Governor Charlie Baker getting his second booster shot in April. Booster shots are key, officials say, as the BA.5 subvariant spreads.Jessica Rinaldi/Globe Staff

Boston health officials said Friday they have seen encouraging trends in recent weeks in COVID-19 metrics, but they urged people to keep taking steps to protect themselves and those around them.

The Boston Public Health Commission said that the weekly total of COVID-19-related hospital admissions was 148 as of Tuesday, down 14.7 percent from the week before. Levels of virus detected in local wastewater were also down, and case numbers had “stabilized,” officials said.

Dr.
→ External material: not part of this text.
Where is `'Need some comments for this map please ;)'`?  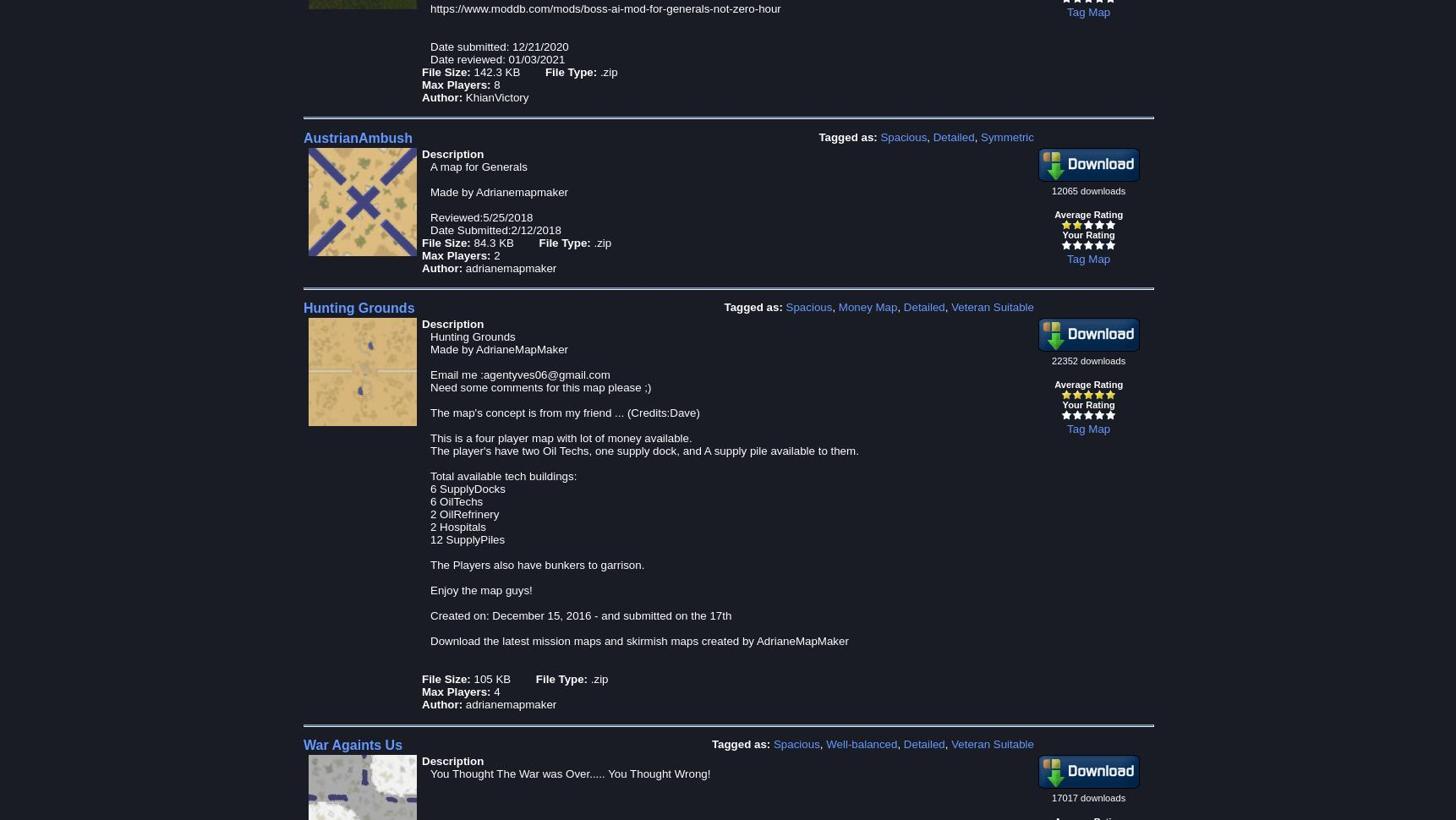
'Need some comments for this map please ;)' is located at coordinates (540, 386).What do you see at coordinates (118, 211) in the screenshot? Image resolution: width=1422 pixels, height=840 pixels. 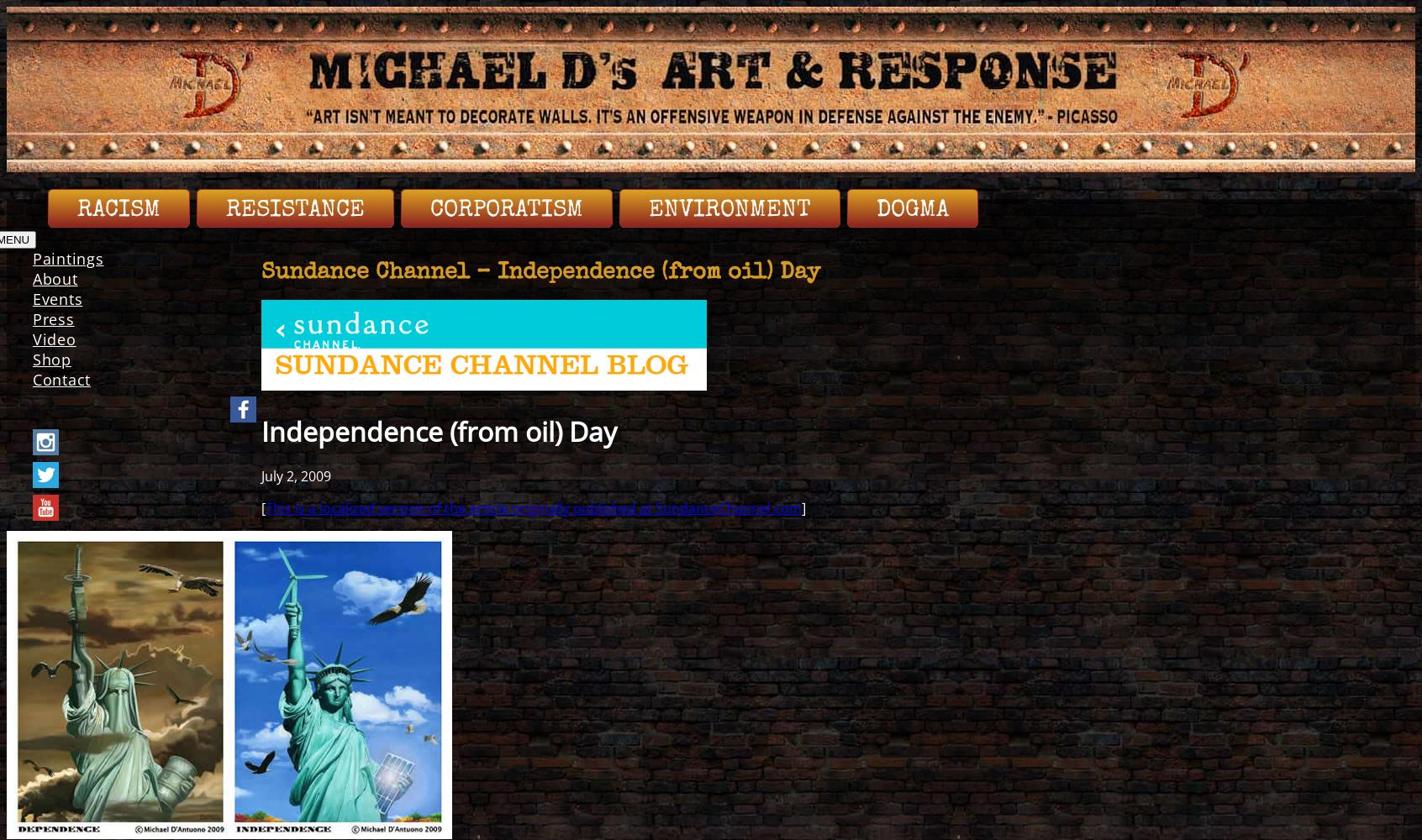 I see `'Racism'` at bounding box center [118, 211].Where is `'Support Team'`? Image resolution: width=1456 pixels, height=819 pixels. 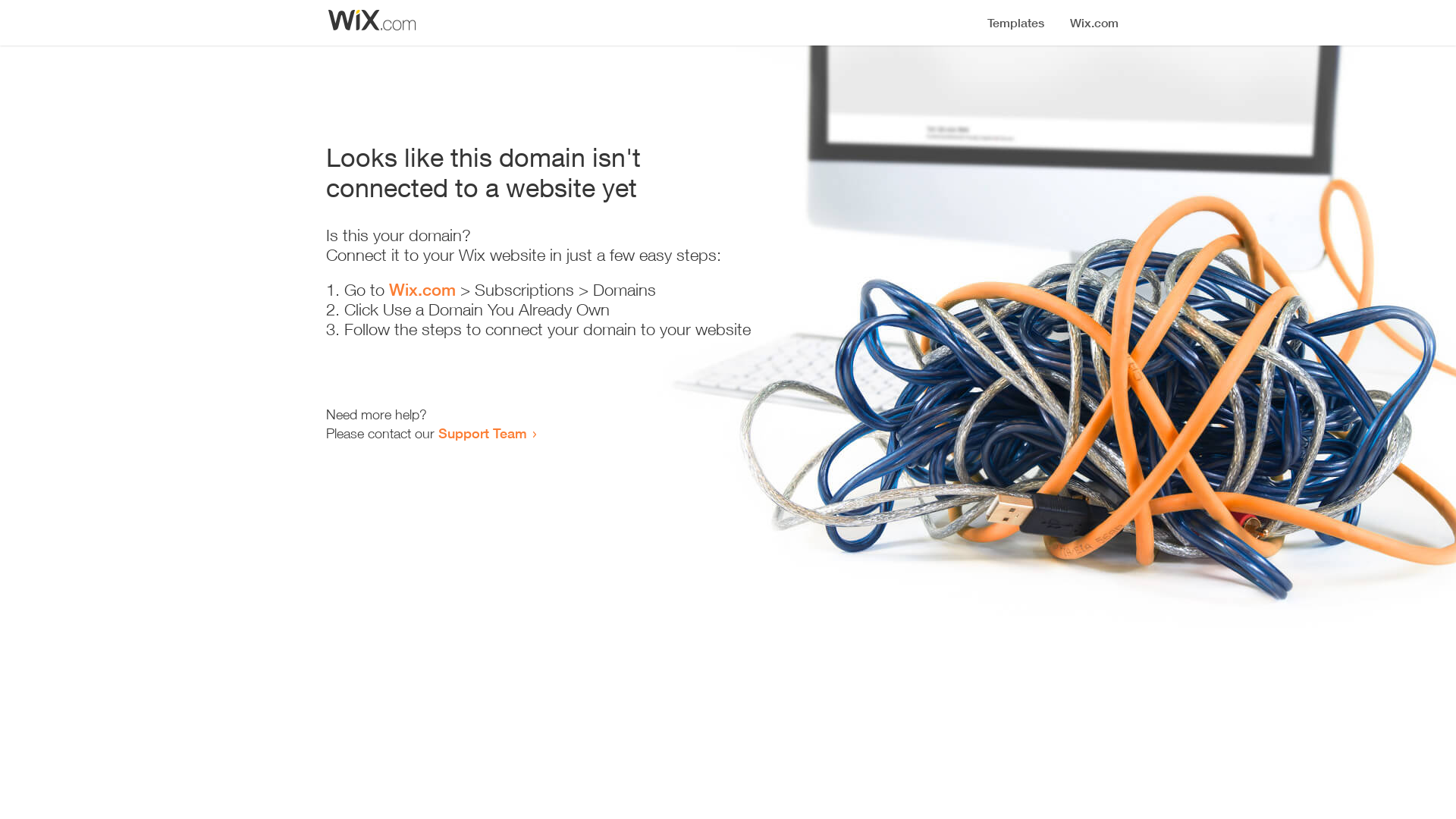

Bisola Ojikutu, the public health commissioner, said the numbers were a welcome development, “but we must remain vigilant, especially with the highly transmissible BA.5 variant making up a majority of cases in the region.”


“Overall, Boston’s metrics are at a medium risk level,” Ojikutu said in a statement from the commission. “The risk of transmission is still significant, and we all need to continue to take proper precautions to slow the spread of COVID-19 in our communities.”

The commission’s statement emphasized the importance of getting a booster shot as the Omicron subvariant BA.5 circulates.

The commission said it continued to recommend “proper COVID-19 safety and mitigation practices.”

The commission recommends:

  • Getting vaccinated and boosted;
  • Wearing masks indoors, especially in crowded settings like public transportation;
  • Testing for COVID-19 before and after attending large gatherings, especially if you will be around vulnerable or unvaccinated people;
  • Staying home if you are sick or test positive for COVID-19;
  • Contacting a health care provider about treatment if you test positive;
  • Gathering with people outside rather than inside; and
  • If inside, opening windows and doors to dissipate the airborne virus.